The newly published issue of the Buffalo Law Review, the well-respected legal journal of UB School of Law, features several major articles addressing hot-button issues in the law and the larger society.
This is Volume 63, No. 4, of the Law Review, which is one of six student-run law journals produced at the School of Law. The Buffalo Law Review has been published since 1951.
Highlighting the journal is a piece by two professors from the University of California Hastings College of Law – Dorit Rubinstein Reiss and Lois A. Weithorn – about potential legal remedies for the outbreaks of disease that have resulted from the anti-vaccination movement.
Their article, “Responding to the Childhood Vaccination Crisis: Legal Frameworks and Tools in the Context of Parental Vaccine Refusal,” looks at the growing “anti-vax” movement of parents who believe – against all scientific evidence – that vaccinations are harmful to their children and refuse to allow them.
The authors then look to existing law and ask how to ensure public health in the face of this parental resistance. Specifically, Reiss and Weithorn examine how the government’s police power can be used in the context of protecting public health, and how its parens patriae authority – the government’s responsibility to protect citizens who are unable to protect themselves – might provide for the health of children and other vulnerable members of society. The use of these legal tools, the article asserts, could increase vaccination levels in the United States and help free society from the burden of preventable diseases.

*Problems to solve*:
• A. From the Buffalo Law Review passage, reproduce verbatim the part that opens with the words containing "The newly published" and closes with "the larger society.".
• B. Render this sentence from the Buffalo Law Review passage in Spanish: "The Buffalo Law Review has been published since 1951."
The material after this text comes from a separate source.

*Study material*:
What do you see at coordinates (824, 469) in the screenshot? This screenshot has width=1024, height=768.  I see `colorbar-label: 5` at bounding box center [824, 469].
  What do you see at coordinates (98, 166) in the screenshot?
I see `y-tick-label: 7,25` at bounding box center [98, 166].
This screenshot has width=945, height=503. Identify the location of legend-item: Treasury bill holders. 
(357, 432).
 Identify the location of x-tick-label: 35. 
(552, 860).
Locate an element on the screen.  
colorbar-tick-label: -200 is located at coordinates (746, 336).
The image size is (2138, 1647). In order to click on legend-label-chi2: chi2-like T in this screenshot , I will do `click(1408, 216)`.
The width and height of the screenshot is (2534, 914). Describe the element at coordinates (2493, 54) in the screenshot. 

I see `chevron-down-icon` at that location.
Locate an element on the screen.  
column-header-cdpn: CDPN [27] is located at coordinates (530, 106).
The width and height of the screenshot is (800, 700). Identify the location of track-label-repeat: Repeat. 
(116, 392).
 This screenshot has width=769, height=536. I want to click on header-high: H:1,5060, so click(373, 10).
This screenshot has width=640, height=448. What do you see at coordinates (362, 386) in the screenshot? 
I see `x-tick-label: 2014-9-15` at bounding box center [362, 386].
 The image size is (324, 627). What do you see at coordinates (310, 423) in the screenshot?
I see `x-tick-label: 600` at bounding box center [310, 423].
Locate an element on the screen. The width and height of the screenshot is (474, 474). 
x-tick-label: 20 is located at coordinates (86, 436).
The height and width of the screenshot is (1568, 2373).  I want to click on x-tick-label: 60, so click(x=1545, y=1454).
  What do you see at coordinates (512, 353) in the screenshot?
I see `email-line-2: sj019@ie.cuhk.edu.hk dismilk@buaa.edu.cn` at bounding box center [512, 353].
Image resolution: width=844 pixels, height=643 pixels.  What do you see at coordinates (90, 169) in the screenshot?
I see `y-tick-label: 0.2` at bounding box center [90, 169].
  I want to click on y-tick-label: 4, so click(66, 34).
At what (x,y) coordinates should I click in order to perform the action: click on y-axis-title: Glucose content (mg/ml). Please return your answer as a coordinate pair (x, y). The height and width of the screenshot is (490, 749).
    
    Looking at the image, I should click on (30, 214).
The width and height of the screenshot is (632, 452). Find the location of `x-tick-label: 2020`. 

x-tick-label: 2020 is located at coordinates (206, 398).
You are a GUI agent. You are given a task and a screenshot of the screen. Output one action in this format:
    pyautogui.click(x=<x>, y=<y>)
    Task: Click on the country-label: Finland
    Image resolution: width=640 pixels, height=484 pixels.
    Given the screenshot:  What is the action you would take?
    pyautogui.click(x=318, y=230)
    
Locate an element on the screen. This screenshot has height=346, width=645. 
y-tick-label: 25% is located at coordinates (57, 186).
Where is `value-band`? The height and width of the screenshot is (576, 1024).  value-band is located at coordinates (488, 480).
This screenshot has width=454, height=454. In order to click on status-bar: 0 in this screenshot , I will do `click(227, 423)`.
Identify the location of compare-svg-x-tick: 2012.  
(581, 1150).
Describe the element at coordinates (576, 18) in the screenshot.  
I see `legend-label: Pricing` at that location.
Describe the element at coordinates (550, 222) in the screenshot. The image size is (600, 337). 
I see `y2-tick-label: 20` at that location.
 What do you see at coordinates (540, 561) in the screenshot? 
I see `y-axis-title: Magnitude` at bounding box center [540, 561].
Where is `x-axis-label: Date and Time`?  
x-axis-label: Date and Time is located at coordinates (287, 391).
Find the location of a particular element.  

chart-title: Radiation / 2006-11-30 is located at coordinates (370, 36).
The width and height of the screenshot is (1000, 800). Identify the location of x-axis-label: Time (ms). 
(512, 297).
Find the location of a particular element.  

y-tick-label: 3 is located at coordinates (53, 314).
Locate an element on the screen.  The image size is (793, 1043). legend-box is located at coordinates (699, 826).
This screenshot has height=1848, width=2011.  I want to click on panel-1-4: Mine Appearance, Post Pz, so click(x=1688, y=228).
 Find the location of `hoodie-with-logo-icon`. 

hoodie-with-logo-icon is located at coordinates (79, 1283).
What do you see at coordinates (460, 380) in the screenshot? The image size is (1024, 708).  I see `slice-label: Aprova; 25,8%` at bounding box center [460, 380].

*Written answers*:
• A.
The newly published issue of the Buffalo Law Review, the well-respected legal journal of UB School of Law, features several major articles addressing hot-button issues in the law and the larger society.

• B. La Buffalo Law Review se publica desde 1951.